Tuning VM Performance on XCP-NG for Dell 11G Servers

There’s a great white paper by Dell on BIOS settings for optimal performance on 11G servers (definitely worth a read if this post is relevant to you), but it doesn’t tell the whole story. The thorough testing in the paper was performed with regard to High Performance Computing applications, which is a good indicator of which settings to choose, but if you’re running a virtualisation workload there’s more to consider.

Detailed here are the BIOS settings which gave me the best VM performance with the XCP-NG hypervisor. I’ll break it down into the sections seen in the BIOS. Keep in mind this is for a server which is considerably over a decade old, and may not align with current best practices. If in doubt, do your own testing specific to your workload. It’s a pain in the ass to do, but worth it.

Memory Settings

There’s only one setting here that affects performance (only applicable for dual+ CPU systems).

Node Interleaving - Disabled

As far as I understand, leaving node interleaving disabled presents the OS with the underlying NUMA architecture, leaving the OS in charge of allocating memory to the best location. Setting this to enabled presents a UMA architecture which can increase memory latency, but is apparently is useful when an application uses more memory than is available to one CPU locally. I haven’t benchmarked this, but basically no one on the internet said that there’s a benefit to enabling it. Further testing to come so I can confirm this, if I can be bothered.

Processor Settings

There are a few things here which helped with performace:

Logical Processor - Enabled
Adjacent Cache Line Prefetch - Disabled
Hardware Prefetcher - Disabled
Data Reuse - Disabled
Intel QPI Bandwidth Priority - Compute (dual+ CPU systems)
Turbo Mode - Enabled
C1E - Enabled
C States - Enabled

Logical Processor = hyperthreading. You need as many cores as you can get for virtualisation and disabling it doesn’t make the individual cores more powerful. So you just end up with less cores and worse performance.

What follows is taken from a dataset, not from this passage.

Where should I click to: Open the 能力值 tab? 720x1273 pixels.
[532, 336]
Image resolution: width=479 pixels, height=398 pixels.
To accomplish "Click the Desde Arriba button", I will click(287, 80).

Adjacent Cache Line Prefetch, Hardware Prefetcher and Data Reuse are designed to make the CPU caches more efficient by either prefetching the next line of code or keeping frequently used lines in the cache. In practice, the white paper found it had no measurable impact, but recommended to keep in enabled just in case, since it didn’t use noticeably more power. I found it had no measurable performance impact either, but I did find it increased network latency by ~2μs, so I’m disabling it. It might afford some energy savings too. It makes sense to me that since virtualisation runs many different workloads, the next line may not be sequential or what the algorithm expects, so it ends up having to be fetched anyway – so there’s not much point in prefetching stuff it doesn’t need that just causes congestion. That’s my thought process at least. This was also the first implementation of the technology, so perhaps the prefetch algorithms have improved since, but in this case keep it disabled.

Bandwidth priority – if in doubt leave this on compute. Contrary to what you might think, setting this to I/O actually hurt virtualised network performance. I don’t know why or how this works, but it’s something about the link between CPUs giving priority to different types of traffic. I don’t know how it determines which traffic is which, but since the I/O is virtualised it probably counts it as computational traffic (I would think).

Turbo mode – free performance, leave it enabled unless you want power savings.

C1E and C States – provides up to 30% idle power savings and also (apparently) increases the chance of the CPU reaching turbo speeds. It does increase latency and consistency of latency, so leave it disabled for high performance applications, but in my case it wasn’t worth the increase in power consumption.